Les doigts délicats de Tetsuo parcourent fébrilement la peinture de l’acier recouvrant les parois de sa capsule qui sent encore la colle et la peinture. Dans la mégapole surpeuplée qu’est Tokyo, ces quatre tatamis de quiétude perchés dans la rutilante Nagakin Capsule Tower constituent pour lui la preuve tangible qu’un monde meilleur se profile, porté par le progrès et l’innovation.
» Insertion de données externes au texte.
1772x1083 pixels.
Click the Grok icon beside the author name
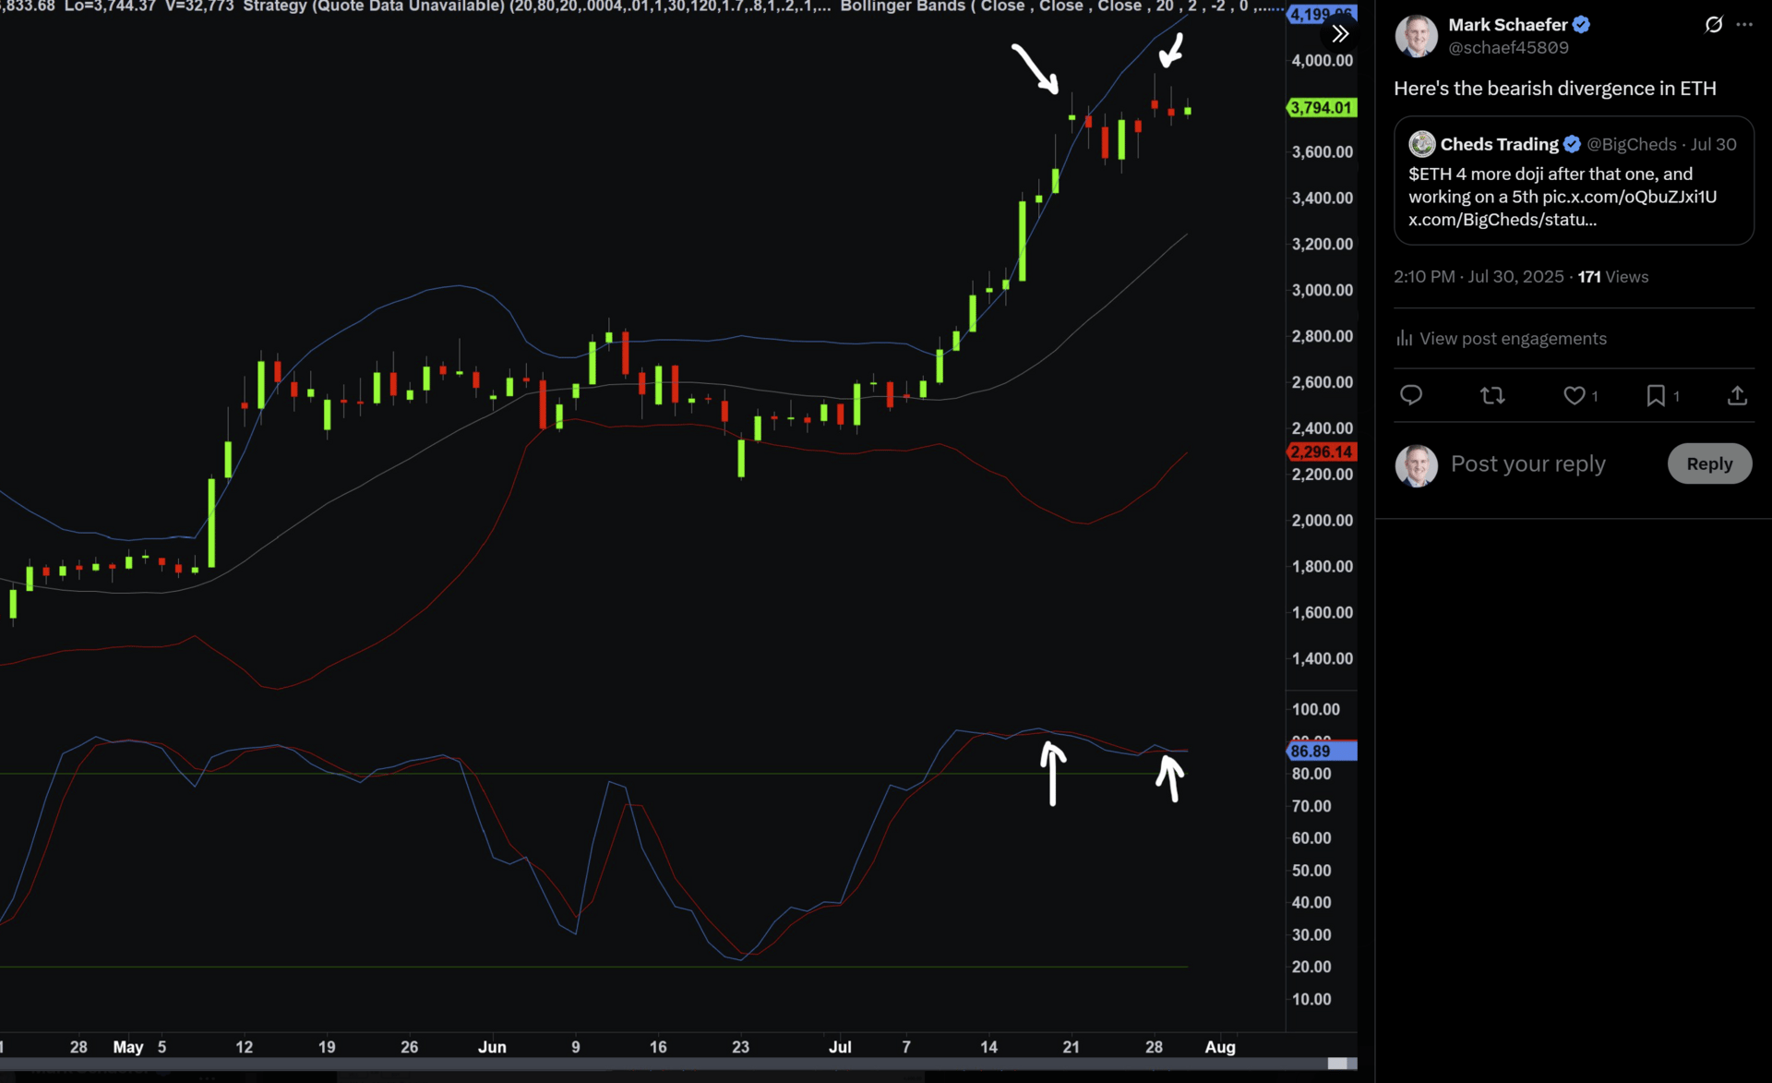click(1713, 25)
Jamais il n’aurait pensé pouvoir un jour vivre en lisière d’un quartier aussi chic que Ginza. Avec un sourire intérieur, il allume et éteint à plusieurs reprises le téléviseur de marque Sony, comme pour vérifier qu’il est bien là, à son service, et non un simple trompe-l’œil en carton-pâte destiné à flatter l’orgueil de son bienheureux propriétaire. Il s’émerveille de l’ingéniosité de l’architecte qui a imaginé les lignes qui le mènent à coup sûr vers une vie nouvelle, autonome, peuplée de promenades nocturnes.
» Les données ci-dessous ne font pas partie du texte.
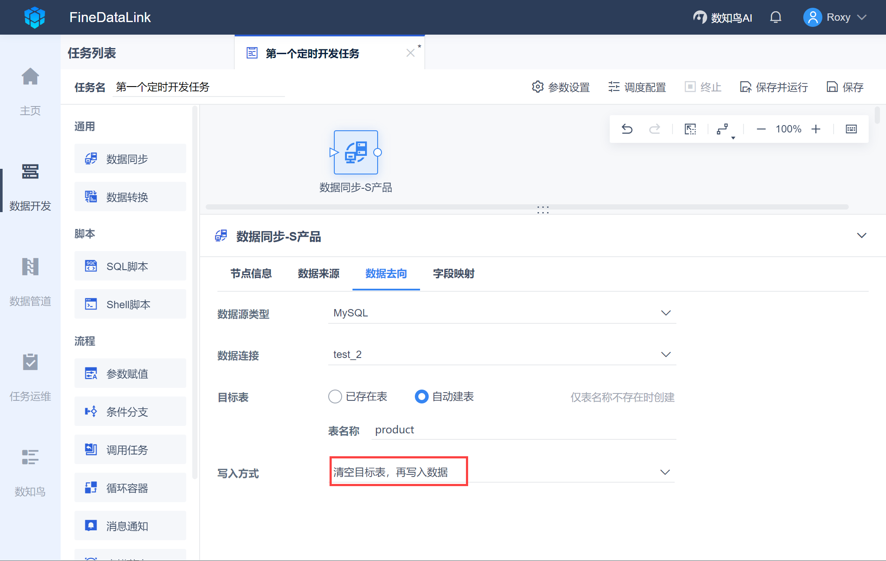Click the 数据同步-S产品 node on canvas
The height and width of the screenshot is (561, 886).
click(x=356, y=152)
Désormais, il n’aura plus à subir quotidiennement l’interminable trajet en train pour se rendre au travail, ni à subir la promiscuité monotone des uniformes de salary men. Cette informe grisaille textile hantait sa vie plus de quatre longues heures par jour. Mais il est avant tout japonais, or la force d’un Japonais est d’abord intérieure. Ce super-héros est doté d’un champ de force invisible, qui le rend capable de générer une bulle de silence et de tranquillité, quel que soit son environnement, fût-il celui d’un train bondé où chaque centimètre carré est habité d’un souffle humain. Elle lui permet d’affronter toutes les foules pour aller travailler. C’est sa signature en bas du contrat social. Sans elle, le Japonais deviendrait probablement fou, le fonctionnement de l’ensemble de la société serait déréglé, et l’anarchie règnerait. Il en était certain.
Il est 16h passé, et Tetsuo a envie d’un bol de nouilles bouillant, avalé d’un vibrant tsuru-tsuru. Mais plutôt que de dévaler les 11 étages qui le séparent de son nouvel étal favori, il a envie de profiter de son nouveau gadget : un réchaud portatif livré avec la minuscule cuisine. Fébrilement, il prépare le paquet de nouilles instantanées qui prennent instantanément un goût différent des milliers d’autres qu’il a pu déguster : celui de la solitude tant désirée.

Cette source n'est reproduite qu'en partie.